54 Years Ago Today, Gov’t and Media Created & Spread ‘Fake News’ to Start the Vietnam War

Thursday, August 2, 2018
By Paul Martin

Government and media lies were responsible for one of the deadliest wars in US history and it all started 54 years ago today in the Gulf of Tonkin.

By Matt Agorist
TheFreeThoughtProject.com
August 2, 2018

If you are to believe the official story, one of America’s deadliest wars in history, Vietnam, was started after the United States had been attacked in the Gulf of Tonkin in the South China Sea. However, over the past 54 years, a deluge of information and government officials have come forward showing that most everything the government and the media told Americans about the Gulf of Tonkin was a lie.

Often, the American mainstream media becomes a de facto government employee, taking the claims of U.S. officials and reporting them as proven fact — and nothing exemplifies this penchant better than reporting on the Gulf of Tonkin incident — perhaps one of most flagrant lies ever dreamed up as a justification for war.

According to the widely discredited official story, on August 2, 1964, the destroyer USS Maddox, while performing a signals intelligence patrol as part of DESOTO operations, was pursued by three North Vietnamese Navy torpedo boats of the 135th Torpedo Squadron. The North Vietnamese torpedo boats then attacked with torpedoes and machine gun fire.

Two days later, according to the official story, on August 4, 1962, the NSA reported that a second Gulf of Tonkin incident occurred and US ships were attacked once again.

The next day, without question, on August 5, 1964, the New York Times reported “President Johnson has ordered retaliatory action against gunboats and ‘certain supporting facilities in North Vietnam’ after renewed attacks against American destroyers in the Gulf of Tonkin.” Additional outlets, such as the Washington Post, echoed this claim.
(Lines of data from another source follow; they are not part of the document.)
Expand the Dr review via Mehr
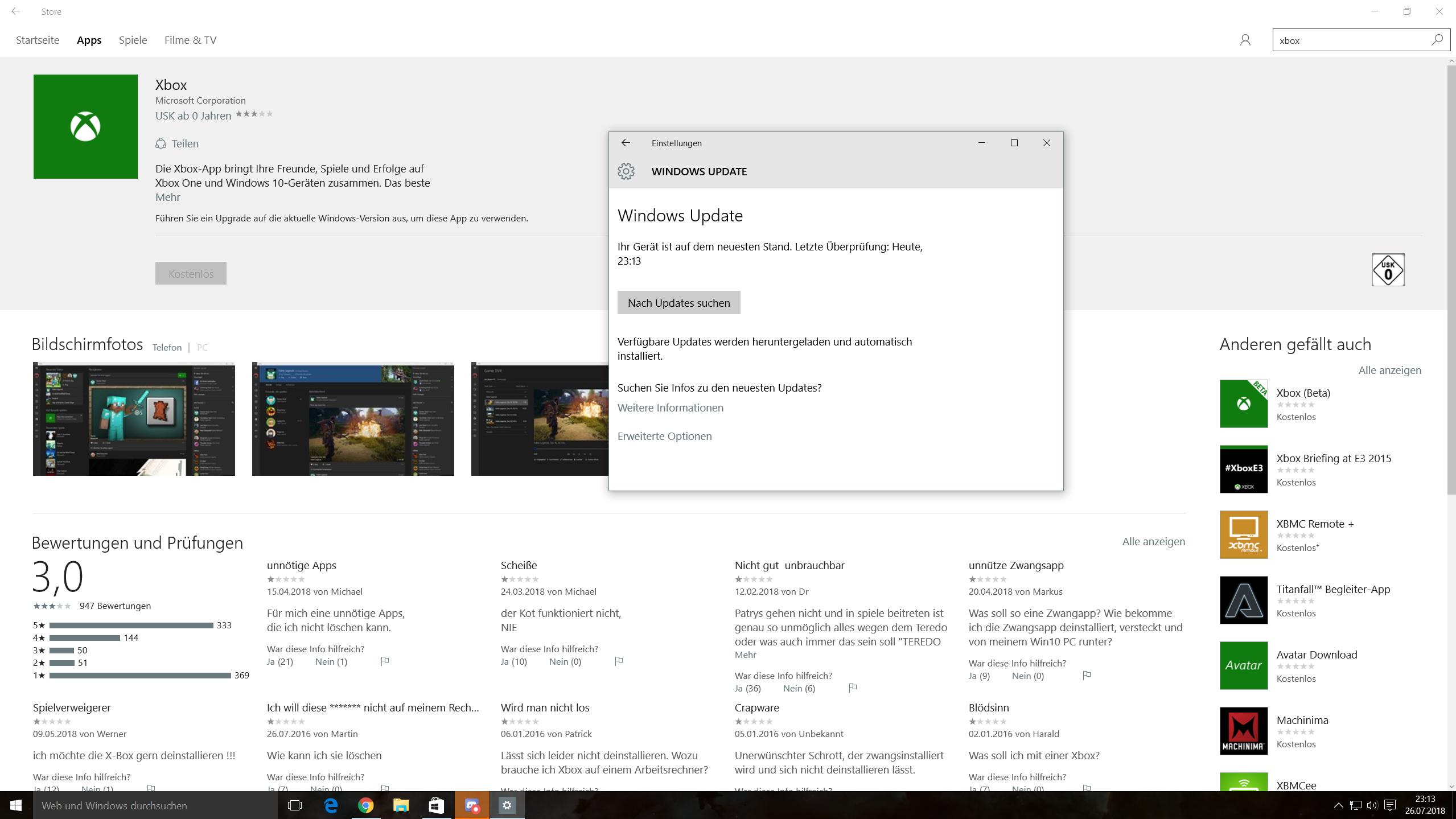This screenshot has height=819, width=1456. 745,655
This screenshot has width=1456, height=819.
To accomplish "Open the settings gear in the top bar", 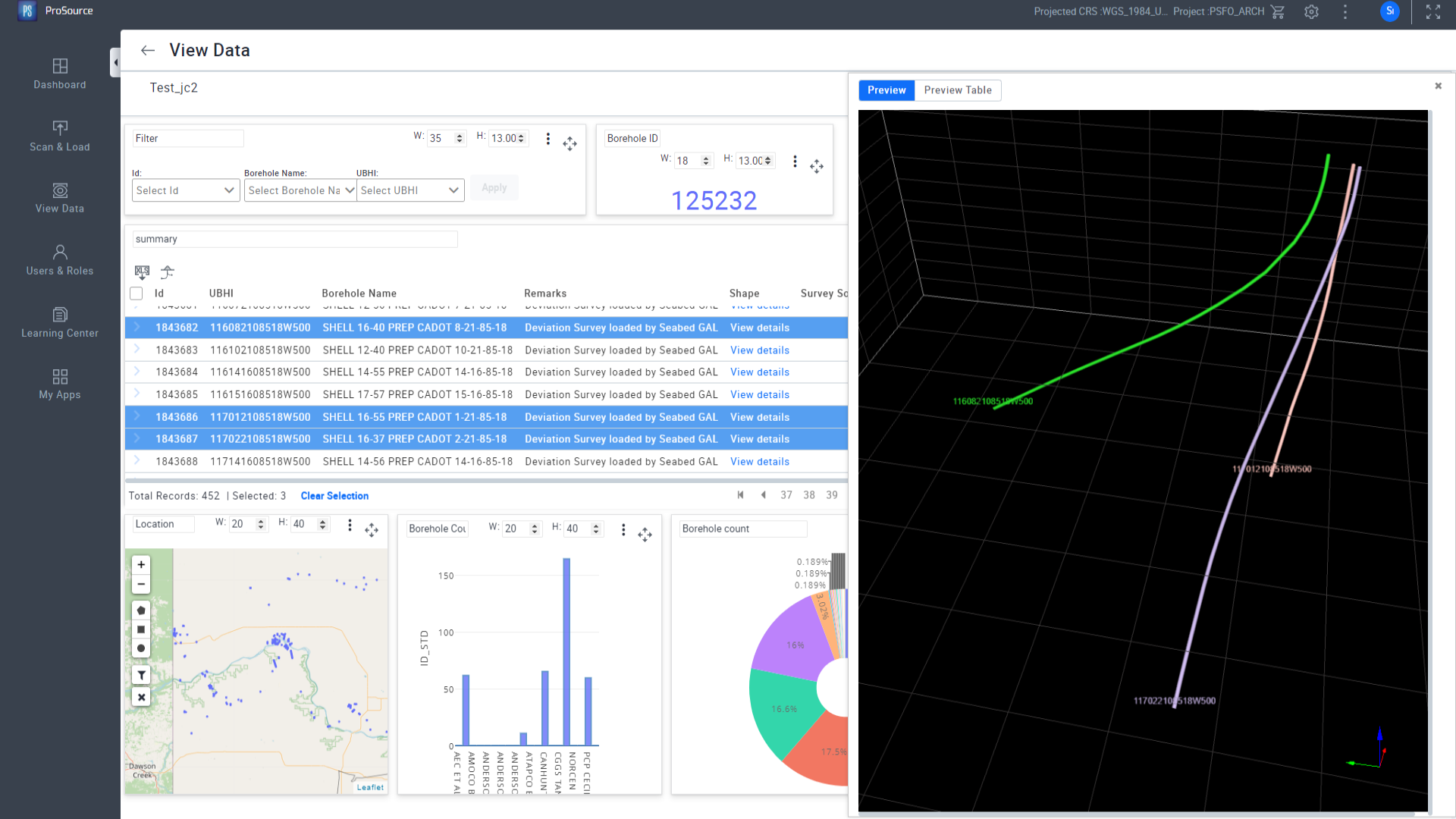I will coord(1311,12).
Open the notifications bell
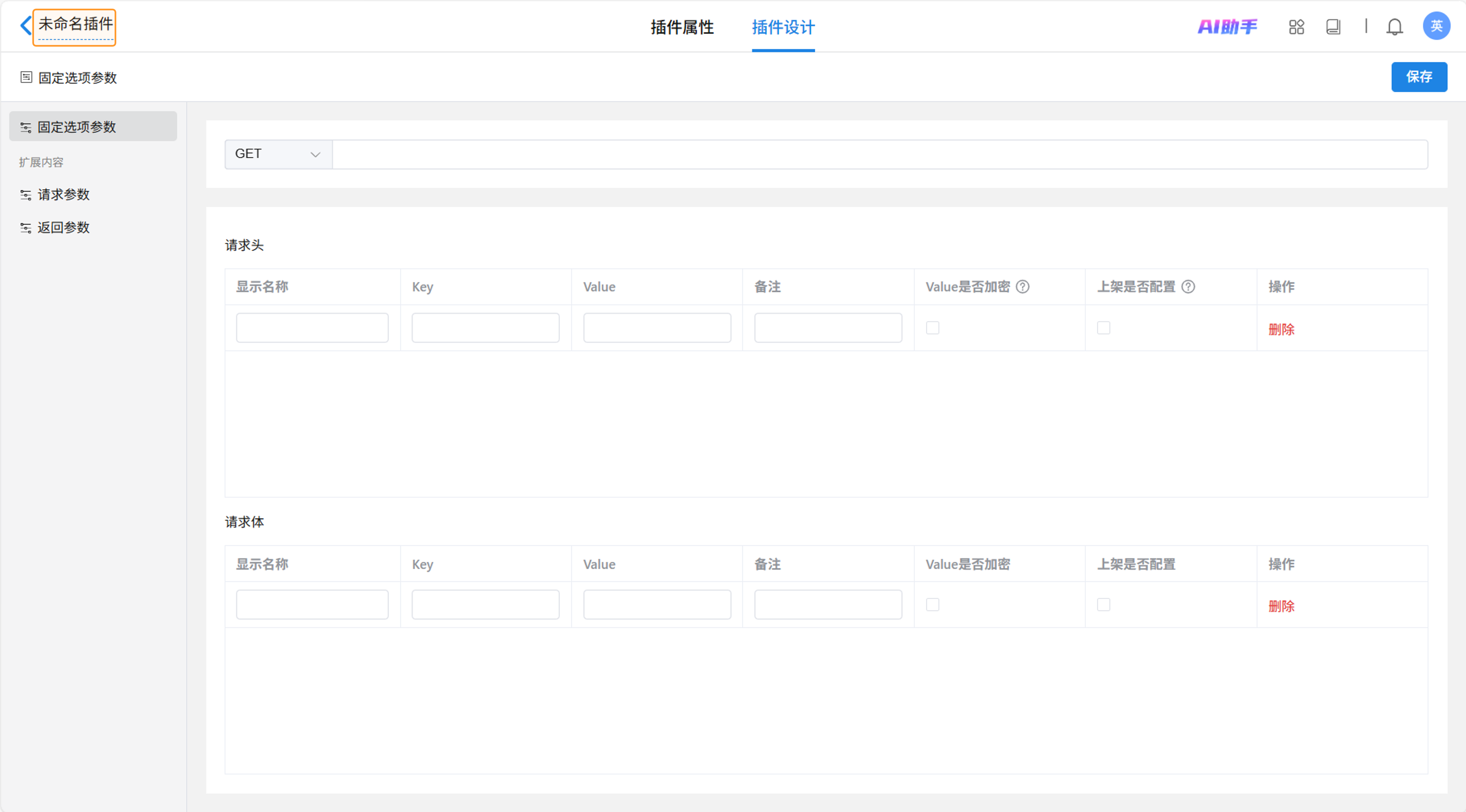This screenshot has width=1466, height=812. (x=1394, y=27)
The outcome of these two incidents was the passage by Congress of the Gulf of Tonkin Resolution, which granted then-President Lyndon B. Johnson the authority to assist any Southeast Asian country whose government was considered to be jeopardized by “communist aggression.” The resolution served as Johnson’s legal justification for deploying U.S. conventional forces and the commencement of open warfare against North Vietnam.

As a result, 58,177 Americans would lose their lives. Additionally, over one million North and South Vietnamese, including 627,000 civilians would be slaughtered.

But it wasn’t true. At all. In fact, the Gulf of Tonkin incident, as it became known, turned out to be a fictitious creation courtesy of the government to escalate war in Vietnam — leading to the deaths of tens of thousands of U.S. troops and millions of Vietnamese, fomenting the largest anti-war movement in American history, and tarnishing the reputation of a nation once considered at least somewhat noble in the eyes of the world.

The truth of the matter was that the Maddox was engaged in an aggressive intelligence gathering operation working hand in hand in coordinated attacks on North Vietnam by the South Vietnamese navy and the Laotian air force. When the government announced that it had been the victim of an unprovoked attack—this was a lie.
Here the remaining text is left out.